Mega bank run… The California bank that helped fuel the crypto boom is feeling crypto winter's wrath. Silvergate announced yesterday that it's cutting 40% of its staff following an $8.1B bank run — which the biz says forced it to sell assets at a $718M loss to cover. That's more than its total profit since 2013 (ouch). That news, plus word that Silvergate's halting its digital-currency plans (down the drain: $196M spent on Facebook's Diem tech) led to a nearly 50% decline in Silvergate stock. Now its execs say the biz could be a takeover target.

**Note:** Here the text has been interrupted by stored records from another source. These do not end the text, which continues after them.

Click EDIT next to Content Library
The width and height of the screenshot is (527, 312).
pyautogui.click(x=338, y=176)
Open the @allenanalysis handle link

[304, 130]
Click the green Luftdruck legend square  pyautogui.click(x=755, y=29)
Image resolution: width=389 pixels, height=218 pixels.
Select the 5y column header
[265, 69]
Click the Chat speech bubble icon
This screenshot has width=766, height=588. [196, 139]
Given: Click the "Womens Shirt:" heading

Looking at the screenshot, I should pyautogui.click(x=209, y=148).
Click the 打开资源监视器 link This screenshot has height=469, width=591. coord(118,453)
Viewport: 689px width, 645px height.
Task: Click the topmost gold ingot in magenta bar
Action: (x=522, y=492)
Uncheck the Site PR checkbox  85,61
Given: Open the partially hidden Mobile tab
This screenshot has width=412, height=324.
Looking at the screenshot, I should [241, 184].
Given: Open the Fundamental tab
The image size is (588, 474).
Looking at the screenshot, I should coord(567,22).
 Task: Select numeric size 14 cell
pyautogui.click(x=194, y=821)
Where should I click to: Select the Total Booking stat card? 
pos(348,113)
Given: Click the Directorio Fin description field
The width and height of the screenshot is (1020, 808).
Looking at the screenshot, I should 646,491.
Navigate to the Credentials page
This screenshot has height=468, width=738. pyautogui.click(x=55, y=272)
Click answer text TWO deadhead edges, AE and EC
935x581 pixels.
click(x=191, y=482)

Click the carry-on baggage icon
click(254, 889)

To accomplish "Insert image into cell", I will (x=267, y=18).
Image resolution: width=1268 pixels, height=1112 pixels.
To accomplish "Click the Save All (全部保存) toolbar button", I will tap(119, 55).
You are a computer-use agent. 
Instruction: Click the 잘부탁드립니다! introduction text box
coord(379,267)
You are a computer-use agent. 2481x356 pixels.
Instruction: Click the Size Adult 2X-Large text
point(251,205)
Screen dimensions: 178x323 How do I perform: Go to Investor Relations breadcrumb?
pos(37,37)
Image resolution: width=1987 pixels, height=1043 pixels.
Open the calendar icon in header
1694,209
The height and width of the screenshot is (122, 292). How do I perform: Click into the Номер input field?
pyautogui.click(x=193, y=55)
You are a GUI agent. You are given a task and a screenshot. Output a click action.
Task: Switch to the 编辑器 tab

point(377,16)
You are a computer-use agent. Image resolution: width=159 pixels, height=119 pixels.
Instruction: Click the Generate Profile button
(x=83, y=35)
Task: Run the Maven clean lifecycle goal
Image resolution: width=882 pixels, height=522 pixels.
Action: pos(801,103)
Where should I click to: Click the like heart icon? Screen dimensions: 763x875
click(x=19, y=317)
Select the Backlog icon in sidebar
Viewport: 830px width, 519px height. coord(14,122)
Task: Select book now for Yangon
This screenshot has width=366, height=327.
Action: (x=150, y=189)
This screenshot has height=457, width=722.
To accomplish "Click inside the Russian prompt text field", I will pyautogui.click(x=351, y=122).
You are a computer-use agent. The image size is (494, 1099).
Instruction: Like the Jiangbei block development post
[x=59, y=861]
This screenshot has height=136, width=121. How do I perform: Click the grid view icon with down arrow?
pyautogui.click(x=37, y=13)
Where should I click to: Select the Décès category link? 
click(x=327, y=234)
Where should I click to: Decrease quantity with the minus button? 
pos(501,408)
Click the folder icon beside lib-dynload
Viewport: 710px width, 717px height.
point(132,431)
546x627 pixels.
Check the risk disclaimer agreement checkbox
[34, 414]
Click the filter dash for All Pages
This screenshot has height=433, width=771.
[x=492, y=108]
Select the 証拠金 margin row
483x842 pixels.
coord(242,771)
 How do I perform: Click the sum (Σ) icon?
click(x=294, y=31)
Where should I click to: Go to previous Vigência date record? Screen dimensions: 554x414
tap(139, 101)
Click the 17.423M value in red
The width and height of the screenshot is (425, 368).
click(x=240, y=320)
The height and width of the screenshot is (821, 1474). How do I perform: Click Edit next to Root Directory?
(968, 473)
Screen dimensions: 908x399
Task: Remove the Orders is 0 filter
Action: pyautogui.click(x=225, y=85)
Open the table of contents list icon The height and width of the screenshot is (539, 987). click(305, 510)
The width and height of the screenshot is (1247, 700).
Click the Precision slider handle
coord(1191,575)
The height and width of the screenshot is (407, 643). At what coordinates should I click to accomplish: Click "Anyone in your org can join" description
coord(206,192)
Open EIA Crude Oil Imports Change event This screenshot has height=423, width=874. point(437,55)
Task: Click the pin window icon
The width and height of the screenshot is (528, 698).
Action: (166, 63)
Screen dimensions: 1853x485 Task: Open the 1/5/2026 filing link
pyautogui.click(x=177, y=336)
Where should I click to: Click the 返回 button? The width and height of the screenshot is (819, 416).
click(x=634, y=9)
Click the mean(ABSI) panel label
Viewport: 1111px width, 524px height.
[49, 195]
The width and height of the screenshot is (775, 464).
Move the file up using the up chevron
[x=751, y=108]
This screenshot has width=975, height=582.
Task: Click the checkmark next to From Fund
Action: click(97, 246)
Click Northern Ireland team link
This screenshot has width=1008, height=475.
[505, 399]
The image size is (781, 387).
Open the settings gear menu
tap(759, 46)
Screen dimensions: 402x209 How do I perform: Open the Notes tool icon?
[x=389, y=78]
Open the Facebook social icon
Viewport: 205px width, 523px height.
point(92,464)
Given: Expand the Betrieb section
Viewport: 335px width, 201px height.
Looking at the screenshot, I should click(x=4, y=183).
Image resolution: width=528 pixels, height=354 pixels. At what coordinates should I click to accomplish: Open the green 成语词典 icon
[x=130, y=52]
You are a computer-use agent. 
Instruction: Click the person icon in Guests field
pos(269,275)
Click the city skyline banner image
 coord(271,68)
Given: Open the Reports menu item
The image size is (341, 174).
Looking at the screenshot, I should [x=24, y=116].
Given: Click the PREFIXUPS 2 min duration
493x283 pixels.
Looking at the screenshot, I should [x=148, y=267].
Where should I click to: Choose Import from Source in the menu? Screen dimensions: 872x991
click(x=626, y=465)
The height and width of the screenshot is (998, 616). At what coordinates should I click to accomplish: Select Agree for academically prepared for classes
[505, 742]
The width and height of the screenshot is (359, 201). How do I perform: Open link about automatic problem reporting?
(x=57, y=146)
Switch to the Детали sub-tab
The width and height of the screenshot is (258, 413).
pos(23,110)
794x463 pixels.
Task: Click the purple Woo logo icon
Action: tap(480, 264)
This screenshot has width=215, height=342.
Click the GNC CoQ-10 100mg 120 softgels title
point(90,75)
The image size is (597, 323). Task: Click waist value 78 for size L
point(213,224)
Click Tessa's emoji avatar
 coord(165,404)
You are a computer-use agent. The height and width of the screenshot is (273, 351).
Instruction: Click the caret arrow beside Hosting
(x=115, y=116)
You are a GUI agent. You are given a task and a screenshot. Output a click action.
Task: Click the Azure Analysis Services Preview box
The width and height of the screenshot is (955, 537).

High roller… with a low-key profile. Silvergate greases the crypto industry's wheels by helping big businesses move big bucks in and out of crypto platforms. 90% of the bank's deposits are crypto-related. It’s provided banking services to Coinbase and Gemini and held deposits for both FTX and its sister hedge fund, Alameda Research. Once it got into crypto, it blew up fast: by 2019 it served 1.6K miners, exchanges, and crypto custodians. As of last year, it held $16B in deposits — up from $2B in 2020. Now it’s blowing up again, in a bad way:
Big bets mean big risks… Silvergate put most of its eggs in the crypto basket, helping it grow from a relatively small SoCal bank to an industry player. But as crypto winter set in and investors ran for sunnier pastures, that basket has come back to bite it — and the wider industry could suffer from the fallout. Silvergate’s expected to report this month.